Begin at the top of the records below and return each line exactly through the line with "Summarizer (330, 2262)". Skip pictures.

*** Begin section ***

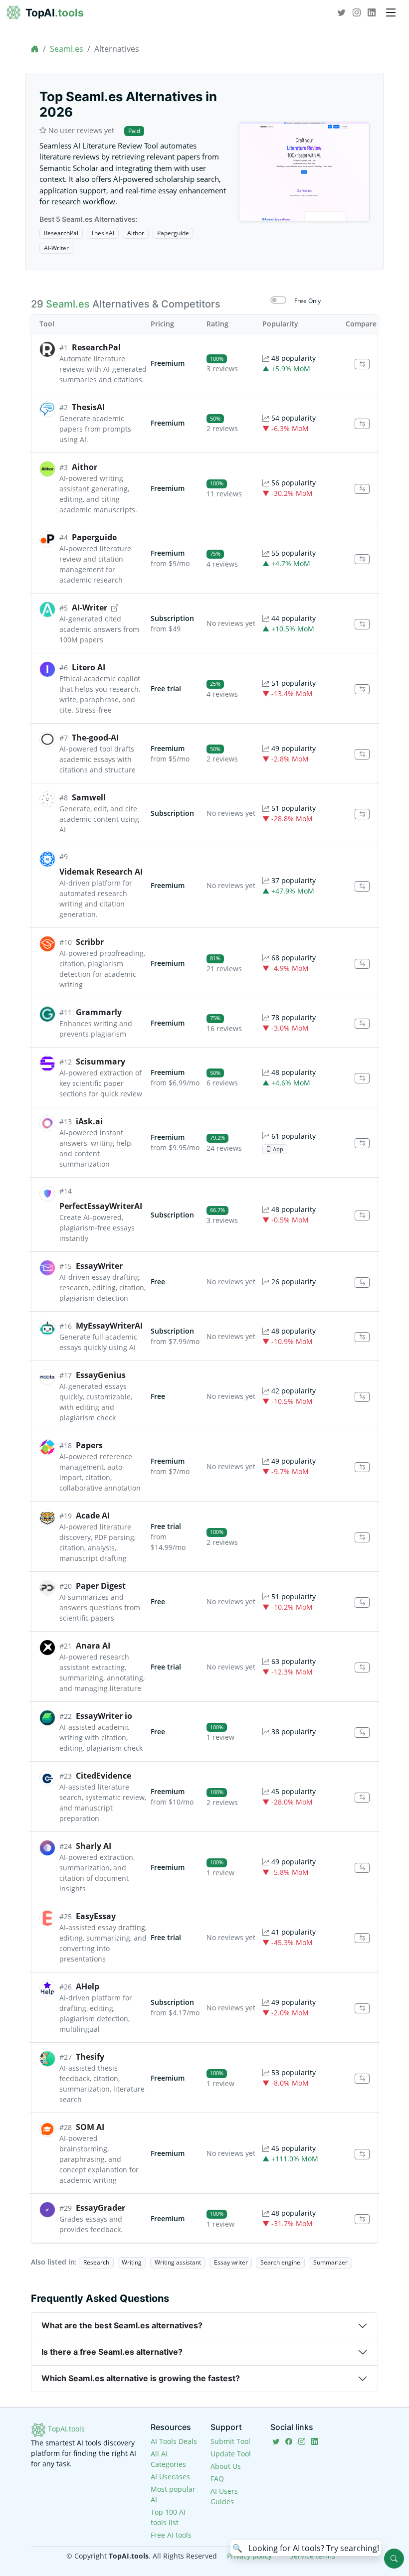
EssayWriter (99, 1265)
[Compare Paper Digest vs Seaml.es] (362, 1602)
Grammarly (99, 1012)
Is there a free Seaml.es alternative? (112, 2352)
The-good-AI (95, 737)
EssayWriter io (104, 1715)
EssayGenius (101, 1374)
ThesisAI (102, 233)
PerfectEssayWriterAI (100, 1206)
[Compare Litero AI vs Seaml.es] (362, 689)
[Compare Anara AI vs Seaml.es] (362, 1668)
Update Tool (230, 2453)
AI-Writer (56, 248)
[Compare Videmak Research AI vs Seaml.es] (362, 886)
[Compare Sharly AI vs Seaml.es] (362, 1868)
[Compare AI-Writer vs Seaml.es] (362, 624)
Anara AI (93, 1645)
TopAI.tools (65, 2428)
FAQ (217, 2478)
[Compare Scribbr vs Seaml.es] (362, 964)
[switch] (278, 300)
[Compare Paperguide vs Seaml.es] (362, 559)
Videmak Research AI (101, 871)
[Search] (394, 2559)
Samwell (89, 797)
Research (96, 2262)
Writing (132, 2262)
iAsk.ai (89, 1121)
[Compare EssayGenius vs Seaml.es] (362, 1397)
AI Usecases (170, 2476)
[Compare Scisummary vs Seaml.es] (362, 1078)
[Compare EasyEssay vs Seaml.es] (362, 1938)
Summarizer (330, 2262)
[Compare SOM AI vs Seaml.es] (362, 2154)
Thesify (90, 2056)
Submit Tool (230, 2441)
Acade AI (93, 1515)
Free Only (307, 301)
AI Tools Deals (174, 2441)
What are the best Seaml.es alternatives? (122, 2325)
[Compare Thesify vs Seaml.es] (362, 2079)
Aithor (135, 233)
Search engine (280, 2262)
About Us (225, 2466)
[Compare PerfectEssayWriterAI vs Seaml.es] (362, 1216)
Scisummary (100, 1061)
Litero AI (88, 667)
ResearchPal (61, 233)
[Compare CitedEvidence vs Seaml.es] (362, 1798)
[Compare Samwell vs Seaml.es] (362, 814)
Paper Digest (101, 1585)
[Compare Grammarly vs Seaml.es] (362, 1024)
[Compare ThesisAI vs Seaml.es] (362, 424)
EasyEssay (96, 1916)
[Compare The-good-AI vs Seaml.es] (362, 754)
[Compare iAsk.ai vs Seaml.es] (362, 1143)
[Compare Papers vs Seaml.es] (362, 1467)
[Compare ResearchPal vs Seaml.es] (362, 364)
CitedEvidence (103, 1775)
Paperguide (173, 233)
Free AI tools (171, 2535)
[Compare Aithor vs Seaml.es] (362, 489)
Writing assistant (178, 2262)
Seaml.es (66, 48)
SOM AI (90, 2126)
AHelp (87, 1986)
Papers (89, 1445)
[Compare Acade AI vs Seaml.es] (362, 1537)
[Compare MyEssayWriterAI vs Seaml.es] (362, 1337)
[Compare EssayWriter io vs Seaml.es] (362, 1732)
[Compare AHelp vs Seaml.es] (362, 2008)
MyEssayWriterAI (109, 1325)
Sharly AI (93, 1845)
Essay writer (231, 2262)
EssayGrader (100, 2207)
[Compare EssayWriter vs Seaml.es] (362, 1282)
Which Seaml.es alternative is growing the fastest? (140, 2378)
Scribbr (90, 941)
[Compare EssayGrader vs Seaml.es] (362, 2219)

*** End section ***

**Solution to the problem**:
EssayWriter (99, 1265)
[Compare Paper Digest vs Seaml.es] (362, 1602)
Grammarly (99, 1012)
Is there a free Seaml.es alternative? (112, 2352)
The-good-AI (95, 737)
EssayWriter io (104, 1715)
EssayGenius (101, 1374)
ThesisAI (102, 233)
PerfectEssayWriterAI (100, 1206)
[Compare Litero AI vs Seaml.es] (362, 689)
[Compare Anara AI vs Seaml.es] (362, 1668)
Update Tool (230, 2453)
AI-Writer (56, 248)
[Compare Videmak Research AI vs Seaml.es] (362, 886)
[Compare Sharly AI vs Seaml.es] (362, 1868)
[Compare AI-Writer vs Seaml.es] (362, 624)
Anara AI (93, 1645)
TopAI.tools (65, 2428)
FAQ (217, 2478)
[Compare Scribbr vs Seaml.es] (362, 964)
[switch] (278, 300)
[Compare Paperguide vs Seaml.es] (362, 559)
Videmak Research AI (101, 871)
[Search] (394, 2559)
Samwell (89, 797)
Research (96, 2262)
Writing (132, 2262)
iAsk.ai (89, 1121)
[Compare EssayGenius vs Seaml.es] (362, 1397)
AI Usecases (170, 2476)
[Compare Scisummary vs Seaml.es] (362, 1078)
[Compare EasyEssay vs Seaml.es] (362, 1938)
Summarizer (330, 2262)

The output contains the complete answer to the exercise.